What the task requires:
If a line below includes the string "icon", copy it.

Data for the task:

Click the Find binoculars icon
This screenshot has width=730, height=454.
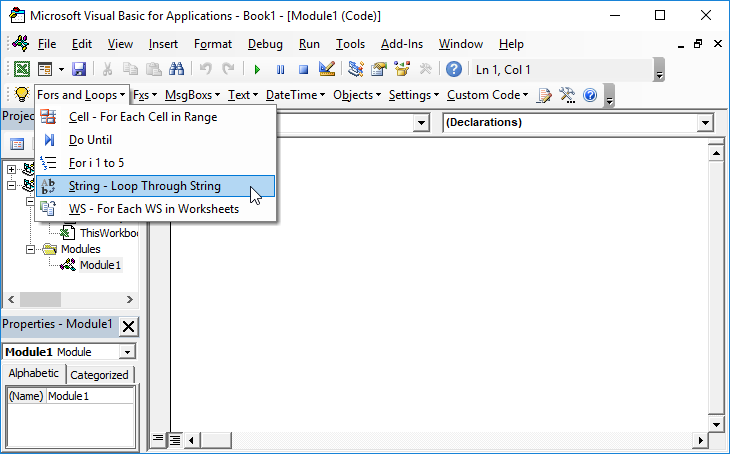pos(176,69)
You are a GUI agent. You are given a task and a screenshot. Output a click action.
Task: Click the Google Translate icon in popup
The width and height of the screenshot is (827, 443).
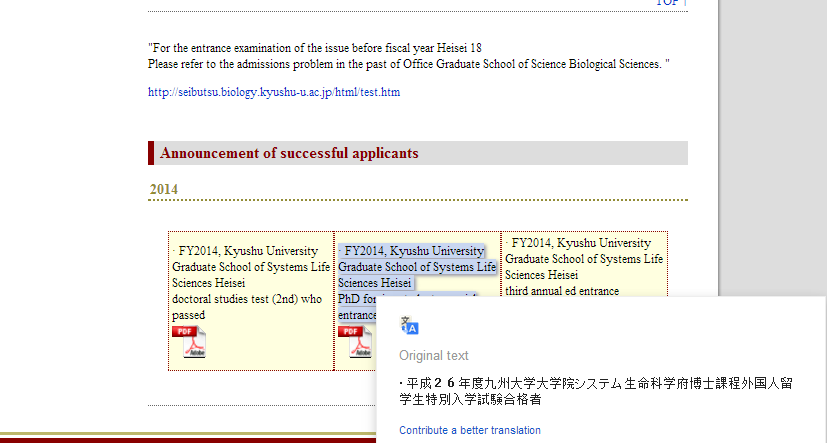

Solution:
Click the Find binoculars icon
Task: Click the Google Translate icon in popup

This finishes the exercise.